Open House coming March 11 –
Story and photo by Patricia Beech –
Country-style cooking will be on the menu when the Olde Wayside Inn in West Union comes under new management next week.
Teresa Witten, a colorful and cordial restaurateur and purveyor of southern hospitality, will assume management of the 213-year-old Bed & Breakfast this month.
Witten, a graduate of the Maysville Culinary College with 33 years of experience in the restaurant business, says running a Bed & Breakfast is the fulfillment of a life-long goal.
“I’m a very outgoing person, and it has always been my dream to run a Bed & Breakfast,” she says. “I fell in love with this building the day I walked in.”
While March 15 is the official opening day for the restaurant, Witten said it will be a year before she is prepared to open the second floor rooms for overnight visitors.
Even though she is trained in a wide range of cuisines, Witten plans on serving only country-style meals to her customers.
“Cooking is my passion, but I am country – all the way country,” she says. “I make the best biscuits and gravy you’ll ever taste.”
Witten calls herself a “cook from a long line of cooks” and proudly shares savory memories from her childhood, “Everyone in my family cooks, and I have recipes from all of them, she say, “My grandpa made the best cornbread you ever put in your mouth, and, my grandma on my mom’s side made the best lemon meringue pie you ever ate.” Witten plans on using her family’s “tried-and-true” recipes as part of her regular menu offerings.
She says her father, Jack, who lost his battle with cancer, had the greatest influence on her decision to become a certified Chef.
“My dad loved to cook, and he always wanted to be a chef, so when I began culinary school I didn’t go just for me, I went for both of us, and when I graduated it was for both of us.”
Witten’s culinary professor, Patrick Zemba, heaps high praises on his former student’s cooking skills. “She is a natural cook who understands the techniques of putting ingredients together,” Zemba said. “She doesn’t need recipes, only ingredients.

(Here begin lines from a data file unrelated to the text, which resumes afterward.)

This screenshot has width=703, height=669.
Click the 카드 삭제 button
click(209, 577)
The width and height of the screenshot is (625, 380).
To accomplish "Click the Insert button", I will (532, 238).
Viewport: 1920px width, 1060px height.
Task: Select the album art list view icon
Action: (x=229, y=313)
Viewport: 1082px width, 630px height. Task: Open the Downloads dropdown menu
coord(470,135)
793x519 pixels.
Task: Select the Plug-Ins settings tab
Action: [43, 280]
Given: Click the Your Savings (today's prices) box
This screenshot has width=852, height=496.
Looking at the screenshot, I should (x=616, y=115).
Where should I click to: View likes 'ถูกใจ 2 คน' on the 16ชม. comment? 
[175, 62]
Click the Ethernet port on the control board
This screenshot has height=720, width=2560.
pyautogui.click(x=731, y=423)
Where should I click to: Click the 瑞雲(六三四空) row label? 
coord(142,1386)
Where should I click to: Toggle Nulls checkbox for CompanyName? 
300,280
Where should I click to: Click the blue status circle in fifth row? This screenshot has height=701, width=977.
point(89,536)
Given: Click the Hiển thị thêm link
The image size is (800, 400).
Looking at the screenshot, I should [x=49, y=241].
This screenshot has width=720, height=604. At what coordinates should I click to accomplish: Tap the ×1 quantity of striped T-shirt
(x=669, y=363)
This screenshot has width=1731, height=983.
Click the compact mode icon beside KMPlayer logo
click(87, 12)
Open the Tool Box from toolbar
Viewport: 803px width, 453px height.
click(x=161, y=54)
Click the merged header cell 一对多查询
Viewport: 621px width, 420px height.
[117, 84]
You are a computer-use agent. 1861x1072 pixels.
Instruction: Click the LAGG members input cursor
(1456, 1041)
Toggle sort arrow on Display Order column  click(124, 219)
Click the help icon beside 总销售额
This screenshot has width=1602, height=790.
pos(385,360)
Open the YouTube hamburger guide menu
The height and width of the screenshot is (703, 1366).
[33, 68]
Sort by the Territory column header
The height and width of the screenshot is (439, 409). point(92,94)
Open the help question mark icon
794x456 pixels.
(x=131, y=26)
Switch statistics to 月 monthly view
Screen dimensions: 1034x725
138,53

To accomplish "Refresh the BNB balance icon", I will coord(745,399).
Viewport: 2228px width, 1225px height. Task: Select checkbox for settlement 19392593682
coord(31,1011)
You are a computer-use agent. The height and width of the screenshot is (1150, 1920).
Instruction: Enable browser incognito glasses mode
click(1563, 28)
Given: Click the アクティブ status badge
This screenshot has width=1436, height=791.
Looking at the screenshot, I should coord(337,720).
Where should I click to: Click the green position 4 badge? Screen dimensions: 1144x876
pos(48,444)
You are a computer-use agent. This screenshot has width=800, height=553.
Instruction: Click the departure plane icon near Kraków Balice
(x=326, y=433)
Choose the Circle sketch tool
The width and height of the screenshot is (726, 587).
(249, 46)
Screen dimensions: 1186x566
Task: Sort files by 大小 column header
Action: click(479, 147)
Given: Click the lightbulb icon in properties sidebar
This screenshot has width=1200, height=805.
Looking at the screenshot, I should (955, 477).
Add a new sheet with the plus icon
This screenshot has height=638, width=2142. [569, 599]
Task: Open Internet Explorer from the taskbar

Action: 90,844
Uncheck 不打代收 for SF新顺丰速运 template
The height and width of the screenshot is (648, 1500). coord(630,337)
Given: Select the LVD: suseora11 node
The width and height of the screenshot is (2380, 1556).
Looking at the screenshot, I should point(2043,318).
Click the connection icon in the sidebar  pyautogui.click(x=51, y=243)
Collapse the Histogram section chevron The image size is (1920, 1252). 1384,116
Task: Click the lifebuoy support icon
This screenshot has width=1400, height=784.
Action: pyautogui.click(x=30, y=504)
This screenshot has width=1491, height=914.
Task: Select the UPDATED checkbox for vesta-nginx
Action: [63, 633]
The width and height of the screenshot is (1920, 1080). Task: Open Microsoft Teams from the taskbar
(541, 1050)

I feel confident I can give her a list of ingredients, and without telling her what they’re for, she’ll be able to deduce what it is I want her to make – that takes skill and experience. Not everyone can do that.”
Witten has used her considerable skills in three successful Kentucky restaurants and a winery, but says the challenge of building a thriving business in the historical inn represents a labor of love.
“I just hope everyone will give me a chance,” she says. “I want them to come out and enjoy my food, because I’m here to stay.”
A “Meet and Greet” will be held at the Bed & Breakfast on Saturday, March 11 beginning at 2 p.m. The official opening date is March 15.
The restaurant will be open Monday through Saturday from 6 a.m.- 8 p.m., and 11 a.m. – 3 p.m. Sunday’s for a Brunch Buffet.
“The Olde Wayside Inn has been an Adams County landmark for more than two centuries. Erected in 1804 on the northeast corner of Main and Cherry Streets, the building was originally called The Bradford Tavern – the first hotel in West Union. Built by General David Bradford, the hotel became a famous resting place for travelers on Zane’s Trace, the original route from Limestone, (now Maysville) Kentucky to Wheeling, West Va. During the early years of the tavern several notable men stopped here on their travel to Washington DC from the western territories including: Andrew Jackson in 1829 as he traveled to his inauguration; Mexican General Santa Anna in 1836 after his defeat by Sam Houston; Statesmen Henry Clay and Thomas H. Benton. In 1850 the hotel became known as The Marlatt House after owner Fields Marlatt. He leased the inn to John Crawford in 1860 and it was called the Crawford House for the next 25 years. During the early 1900’s many small businesses occupied the structure. Then, in 1963 the old hotel opened its doors once again as The Olde Wayside Inn when Fields Marlatt’s great-great-grandson William Lafferty and his wife Grace restored and renovated the building. Leaving the original framework and mantels, Mr. and Mrs. Lafferty installed modern facilities yet kept the historic atmosphere of the inn by furnishing it with family antiques.”
Witten says she plans to continue the tradition begun over 200 years ago – serving delicious, home-cooked meals and providing excellent service to her customers.